Contractor concludes his foreword as below:
“May fortitude hasten you and let temperance chasten you.”
Venkatraman outlines his story in the prologue describing his family history of heart disease beginning with his grandfather. His father and younger brother too were similarly affected.
Venkat details how he was always health and diet-conscious throughout his early life.
The author began running in 2004 and by the very next year was completing half-marathons. All this physical activity, however, could not prevent a 100% blockage of his left artery.
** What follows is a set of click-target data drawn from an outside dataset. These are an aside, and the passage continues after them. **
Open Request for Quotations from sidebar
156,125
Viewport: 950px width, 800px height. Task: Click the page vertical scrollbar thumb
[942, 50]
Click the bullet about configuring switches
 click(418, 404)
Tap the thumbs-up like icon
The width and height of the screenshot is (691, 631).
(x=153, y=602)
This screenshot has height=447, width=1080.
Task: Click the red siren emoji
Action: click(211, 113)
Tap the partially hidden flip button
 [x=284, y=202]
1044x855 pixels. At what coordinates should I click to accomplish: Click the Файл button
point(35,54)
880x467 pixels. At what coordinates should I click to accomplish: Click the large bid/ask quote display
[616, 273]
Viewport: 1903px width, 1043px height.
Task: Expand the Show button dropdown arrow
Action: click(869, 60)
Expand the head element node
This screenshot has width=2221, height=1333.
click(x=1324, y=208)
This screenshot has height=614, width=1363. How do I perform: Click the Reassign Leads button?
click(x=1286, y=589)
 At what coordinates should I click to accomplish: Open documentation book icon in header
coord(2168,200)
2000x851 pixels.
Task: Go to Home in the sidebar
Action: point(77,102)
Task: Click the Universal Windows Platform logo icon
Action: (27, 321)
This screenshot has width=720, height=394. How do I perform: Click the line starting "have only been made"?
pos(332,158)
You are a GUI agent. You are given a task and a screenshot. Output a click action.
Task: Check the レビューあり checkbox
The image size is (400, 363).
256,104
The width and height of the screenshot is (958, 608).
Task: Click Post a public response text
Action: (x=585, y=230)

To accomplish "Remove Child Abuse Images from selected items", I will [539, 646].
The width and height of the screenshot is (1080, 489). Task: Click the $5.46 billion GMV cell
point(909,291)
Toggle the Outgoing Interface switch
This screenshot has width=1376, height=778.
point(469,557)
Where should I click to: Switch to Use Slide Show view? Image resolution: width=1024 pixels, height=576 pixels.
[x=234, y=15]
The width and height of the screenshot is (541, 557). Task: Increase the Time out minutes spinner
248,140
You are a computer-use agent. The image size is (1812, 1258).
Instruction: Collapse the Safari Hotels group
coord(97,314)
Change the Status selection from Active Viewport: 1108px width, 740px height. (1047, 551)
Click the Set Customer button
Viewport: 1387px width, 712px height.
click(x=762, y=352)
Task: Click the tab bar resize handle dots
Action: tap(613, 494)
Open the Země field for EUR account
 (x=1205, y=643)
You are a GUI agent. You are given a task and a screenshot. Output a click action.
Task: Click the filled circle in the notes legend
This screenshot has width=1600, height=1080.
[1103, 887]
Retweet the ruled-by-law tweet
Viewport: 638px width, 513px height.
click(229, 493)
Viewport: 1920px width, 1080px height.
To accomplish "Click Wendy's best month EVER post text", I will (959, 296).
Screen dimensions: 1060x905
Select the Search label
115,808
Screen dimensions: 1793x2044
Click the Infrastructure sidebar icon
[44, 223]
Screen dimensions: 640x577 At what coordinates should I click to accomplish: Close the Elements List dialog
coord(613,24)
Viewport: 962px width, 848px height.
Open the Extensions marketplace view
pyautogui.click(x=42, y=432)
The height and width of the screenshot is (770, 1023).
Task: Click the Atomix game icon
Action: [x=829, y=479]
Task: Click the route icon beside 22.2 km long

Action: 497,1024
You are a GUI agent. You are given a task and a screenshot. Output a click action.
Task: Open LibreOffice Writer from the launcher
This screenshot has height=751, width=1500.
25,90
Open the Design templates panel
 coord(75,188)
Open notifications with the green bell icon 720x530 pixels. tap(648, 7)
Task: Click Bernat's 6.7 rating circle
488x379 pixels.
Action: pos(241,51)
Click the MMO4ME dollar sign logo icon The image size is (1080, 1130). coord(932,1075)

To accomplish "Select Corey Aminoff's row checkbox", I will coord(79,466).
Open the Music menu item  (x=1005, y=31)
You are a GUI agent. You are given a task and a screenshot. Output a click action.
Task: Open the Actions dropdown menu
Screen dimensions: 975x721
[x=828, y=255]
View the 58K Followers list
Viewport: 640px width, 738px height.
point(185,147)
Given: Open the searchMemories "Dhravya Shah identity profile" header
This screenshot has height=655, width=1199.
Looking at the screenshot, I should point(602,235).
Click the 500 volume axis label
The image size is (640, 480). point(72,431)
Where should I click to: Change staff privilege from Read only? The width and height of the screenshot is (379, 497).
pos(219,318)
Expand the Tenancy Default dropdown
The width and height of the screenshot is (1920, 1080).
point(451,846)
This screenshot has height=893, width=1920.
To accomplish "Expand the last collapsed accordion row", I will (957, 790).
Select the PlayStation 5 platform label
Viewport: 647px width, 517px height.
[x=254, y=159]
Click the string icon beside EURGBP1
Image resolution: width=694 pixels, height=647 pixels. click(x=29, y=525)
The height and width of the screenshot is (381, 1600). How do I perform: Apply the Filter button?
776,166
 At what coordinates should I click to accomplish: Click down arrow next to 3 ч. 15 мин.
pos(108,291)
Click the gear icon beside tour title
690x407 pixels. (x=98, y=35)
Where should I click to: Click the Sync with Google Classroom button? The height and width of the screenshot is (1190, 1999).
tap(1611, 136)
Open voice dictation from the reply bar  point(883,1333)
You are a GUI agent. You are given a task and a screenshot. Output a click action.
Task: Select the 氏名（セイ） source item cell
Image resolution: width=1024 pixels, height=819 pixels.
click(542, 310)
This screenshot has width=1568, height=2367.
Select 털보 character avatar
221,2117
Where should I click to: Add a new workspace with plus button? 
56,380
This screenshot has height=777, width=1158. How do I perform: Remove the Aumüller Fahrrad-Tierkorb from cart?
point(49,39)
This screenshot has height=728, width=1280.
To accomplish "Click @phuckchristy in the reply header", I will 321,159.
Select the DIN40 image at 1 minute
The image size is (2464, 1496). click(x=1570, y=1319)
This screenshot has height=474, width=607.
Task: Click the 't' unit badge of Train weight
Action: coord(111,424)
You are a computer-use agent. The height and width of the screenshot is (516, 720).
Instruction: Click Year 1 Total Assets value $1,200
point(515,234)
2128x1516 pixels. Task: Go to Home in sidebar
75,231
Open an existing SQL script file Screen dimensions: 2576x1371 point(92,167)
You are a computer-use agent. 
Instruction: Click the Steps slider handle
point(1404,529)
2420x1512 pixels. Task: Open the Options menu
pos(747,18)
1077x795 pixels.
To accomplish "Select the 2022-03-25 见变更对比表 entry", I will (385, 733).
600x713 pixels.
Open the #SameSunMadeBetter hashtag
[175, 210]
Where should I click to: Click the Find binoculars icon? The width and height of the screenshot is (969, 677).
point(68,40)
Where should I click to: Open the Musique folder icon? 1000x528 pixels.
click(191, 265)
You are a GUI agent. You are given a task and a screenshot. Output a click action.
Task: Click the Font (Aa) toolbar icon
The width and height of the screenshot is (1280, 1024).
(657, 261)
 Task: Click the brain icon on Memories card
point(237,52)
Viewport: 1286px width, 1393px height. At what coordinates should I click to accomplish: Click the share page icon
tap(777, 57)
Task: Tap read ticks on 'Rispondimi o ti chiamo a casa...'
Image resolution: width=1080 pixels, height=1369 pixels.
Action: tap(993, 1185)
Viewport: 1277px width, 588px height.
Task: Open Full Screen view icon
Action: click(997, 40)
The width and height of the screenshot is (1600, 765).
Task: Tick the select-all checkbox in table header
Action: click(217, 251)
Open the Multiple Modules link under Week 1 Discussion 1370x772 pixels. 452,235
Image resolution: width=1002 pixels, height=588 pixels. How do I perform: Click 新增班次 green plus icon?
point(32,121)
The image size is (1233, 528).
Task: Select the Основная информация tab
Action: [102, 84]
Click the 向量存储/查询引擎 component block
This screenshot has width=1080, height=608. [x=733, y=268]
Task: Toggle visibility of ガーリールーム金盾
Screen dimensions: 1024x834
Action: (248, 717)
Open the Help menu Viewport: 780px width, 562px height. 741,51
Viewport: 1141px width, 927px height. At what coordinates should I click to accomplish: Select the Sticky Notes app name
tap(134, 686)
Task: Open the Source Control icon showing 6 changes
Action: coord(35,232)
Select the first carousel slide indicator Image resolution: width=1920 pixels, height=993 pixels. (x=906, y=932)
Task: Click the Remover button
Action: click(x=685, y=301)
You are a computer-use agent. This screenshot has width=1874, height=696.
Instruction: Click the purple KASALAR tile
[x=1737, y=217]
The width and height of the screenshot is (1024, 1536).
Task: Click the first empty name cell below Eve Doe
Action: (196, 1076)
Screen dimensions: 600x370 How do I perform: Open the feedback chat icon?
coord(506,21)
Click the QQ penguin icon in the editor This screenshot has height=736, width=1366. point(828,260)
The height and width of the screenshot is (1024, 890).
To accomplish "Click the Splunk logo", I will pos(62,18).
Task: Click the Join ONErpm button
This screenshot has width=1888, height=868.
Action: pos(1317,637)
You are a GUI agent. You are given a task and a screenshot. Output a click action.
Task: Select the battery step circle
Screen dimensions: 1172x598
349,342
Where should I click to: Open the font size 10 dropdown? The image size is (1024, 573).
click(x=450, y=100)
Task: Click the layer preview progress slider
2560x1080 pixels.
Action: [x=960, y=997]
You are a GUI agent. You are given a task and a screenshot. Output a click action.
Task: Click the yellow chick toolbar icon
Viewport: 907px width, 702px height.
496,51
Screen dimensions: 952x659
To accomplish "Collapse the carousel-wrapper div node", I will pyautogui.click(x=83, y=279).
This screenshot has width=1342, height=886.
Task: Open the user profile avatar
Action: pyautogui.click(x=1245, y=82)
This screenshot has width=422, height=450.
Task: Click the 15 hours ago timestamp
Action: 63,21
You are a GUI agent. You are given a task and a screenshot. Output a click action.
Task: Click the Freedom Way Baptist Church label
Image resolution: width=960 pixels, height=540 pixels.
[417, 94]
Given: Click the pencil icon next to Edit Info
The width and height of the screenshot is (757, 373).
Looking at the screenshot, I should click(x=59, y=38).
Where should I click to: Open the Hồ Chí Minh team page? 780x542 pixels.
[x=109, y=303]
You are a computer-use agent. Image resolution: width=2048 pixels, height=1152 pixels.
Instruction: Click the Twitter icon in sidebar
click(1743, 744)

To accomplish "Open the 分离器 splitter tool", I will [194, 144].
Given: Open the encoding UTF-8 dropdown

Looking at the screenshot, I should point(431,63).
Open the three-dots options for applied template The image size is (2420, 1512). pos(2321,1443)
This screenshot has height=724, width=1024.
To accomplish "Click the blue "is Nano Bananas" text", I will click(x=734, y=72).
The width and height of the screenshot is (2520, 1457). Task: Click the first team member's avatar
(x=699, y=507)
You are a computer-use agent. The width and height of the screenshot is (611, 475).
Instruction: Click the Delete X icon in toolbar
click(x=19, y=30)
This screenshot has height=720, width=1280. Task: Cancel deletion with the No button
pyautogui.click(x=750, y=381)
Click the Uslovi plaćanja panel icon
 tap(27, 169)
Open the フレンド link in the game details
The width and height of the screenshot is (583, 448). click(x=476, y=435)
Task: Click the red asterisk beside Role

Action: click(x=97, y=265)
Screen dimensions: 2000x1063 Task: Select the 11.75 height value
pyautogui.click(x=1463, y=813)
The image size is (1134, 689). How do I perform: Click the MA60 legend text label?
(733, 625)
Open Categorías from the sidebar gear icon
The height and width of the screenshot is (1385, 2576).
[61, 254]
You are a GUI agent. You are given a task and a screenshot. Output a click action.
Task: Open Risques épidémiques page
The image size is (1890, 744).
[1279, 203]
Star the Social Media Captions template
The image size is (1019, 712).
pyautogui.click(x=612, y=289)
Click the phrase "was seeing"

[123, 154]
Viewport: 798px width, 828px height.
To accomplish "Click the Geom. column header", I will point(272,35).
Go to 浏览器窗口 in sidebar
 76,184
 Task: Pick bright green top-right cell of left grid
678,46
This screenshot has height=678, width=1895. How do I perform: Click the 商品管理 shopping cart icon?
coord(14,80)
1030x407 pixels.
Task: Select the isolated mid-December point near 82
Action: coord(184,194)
And in Feb 2007, Venkatraman underwent heart surgery.
In January 2008, he ran the Mumbai half-marathon once more highlighting the second coming of the inspirational founder of You Too Can Run.
You Too Can Run’s mission is ‘To Promote Running For Good Health’.
Venkatraman divested his stake in one of India’s largest BPOs where he was a Promoter Director and founded his social enterprise.
The book is an attempt to inspire others to take up running for their health and is published by You Too Can Run Sports Management Private Limited who have registered themselves as a publisher with the HRD Ministry.
Chapter 5 onwards tackles the actual subject of running for beginners.
IITian and running coach Daniel Vaz is the technical editor of the book while nutritionist Kinita Kadakia is a major contributor to sections dealing with weight loss.
Venkatraman initially lists the psychological, social and physiological reasons for running.
There follows an entire chapter devoted to getting started—the most interesting part is how to handle aggressive stray dogs.
Chapter 7 deals with progressive loading and has a beginner’s 5K running plan pull-out.
Most beginners are astounded that they don’t start losing pounds immediately or sometimes for quite a while despite being quite regular and disciplined with their exercise programme. Kadakia answers these questions in the chapter ‘Running and Weight Loss‘ and how losing weight is simply about burning more calories than you consume i.e. a calorie deficit has to be created and maintained.
Finally, ‘Staying Motivated‘ is simply about that—how to keep oneself going and how it all begins with setting a goal.
The book also provides a Daily Health Log sheet that helps runners cultivate a habit of checking their progress towards their goals.
The book is of value specifically to someone who wishes to start a running regimen.
Recommended for beginners—you could do worse.